__LISTE DES TÂCHES__
A. Recopiez fidèlement le passage du texte source qui commence à « Certainement, c’est avoir » et se termine à « prodigué sans ménagement. ».
B. Relevez tous les adverbes en -ment qui figurent dans le texte source.

Que votre attention se réveille donc pour frustrer celle de certaines gens qui cherchent à découvrir jusqu’où va précisément votre suffisance. Il faut se comporter comme les grands maîtres dans un art, lesquels se gardent bien de développer en un jour à leurs élèves tout ce qu’ils savent, et ne s’expliquent à eux que peu à peu et par degrés. À l’égard de ce qui fait proprement le fonds de leur métier, c’est un mystère auquel nul autre n’est initié ; c’est un secret qu’ils se réservent pour se soutenir dans la réputation d’être les premiers maîtres, et d’avoir une capacité illimitée.

Certainement, c’est avoir la gloire de ressembler, plus que le commun des hommes, au Souverain Être, que d’aspirer ainsi à une sorte d’infinité. Un si noble dessein est le premier fondement de l’héroïsme et de la grandeur ; en le suivant ce dessein, il est vrai que l’on ne devient pas inépuisable en mérites, mais on parvient du moins à le paraître ; et ce n’est point là l’ouvrage d’un génie vulgaire. Quiconque au reste entre bien dans cette maxime délicate, il ne sera point étonné des louanges données à ce paradoxe, apparemment si étrange, du sage de Mytilène : La moitié vaut mieux que le tout. Car c’est-à-dire que la moitié du fonds mise en réserve, tandis que l’autre partie est mise en évidence, vaut mieux que le tout de même espèce prodigué sans ménagement.

__DONNÉES BRUTES__

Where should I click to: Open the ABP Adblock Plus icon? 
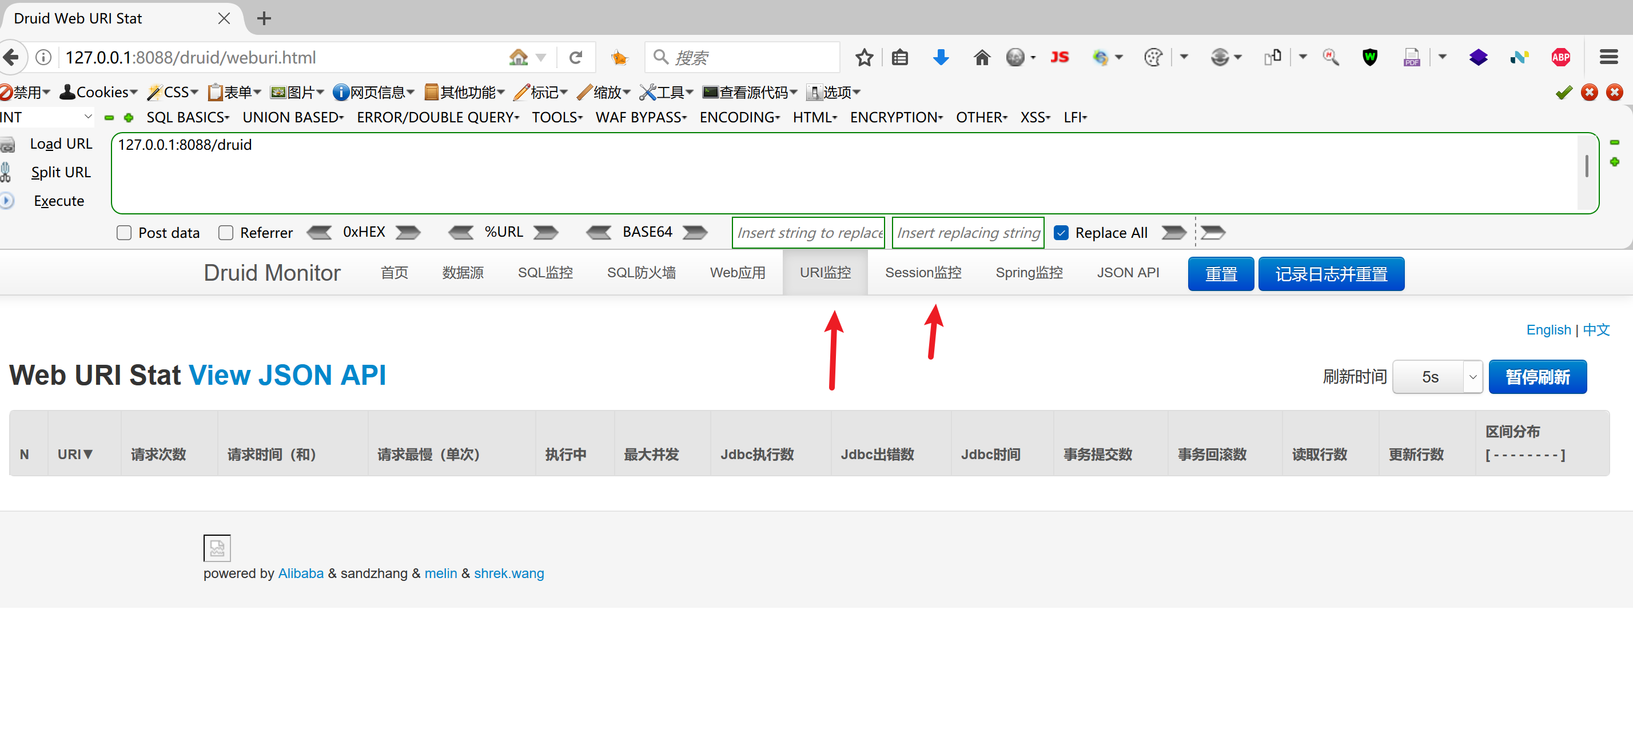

__RÉPONSES PAR TÂCHE__
A.
Certainement, c’est avoir la gloire de ressembler, plus que le commun des hommes, au Souverain Être, que d’aspirer ainsi à une sorte d’infinité. Un si noble dessein est le premier fondement de l’héroïsme et de la grandeur ; en le suivant ce dessein, il est vrai que l’on ne devient pas inépuisable en mérites, mais on parvient du moins à le paraître ; et ce n’est point là l’ouvrage d’un génie vulgaire. Quiconque au reste entre bien dans cette maxime délicate, il ne sera point étonné des louanges données à ce paradoxe, apparemment si étrange, du sage de Mytilène : La moitié vaut mieux que le tout. Car c’est-à-dire que la moitié du fonds mise en réserve, tandis que l’autre partie est mise en évidence, vaut mieux que le tout de même espèce prodigué sans ménagement.

B. précisément, proprement, Certainement, apparemment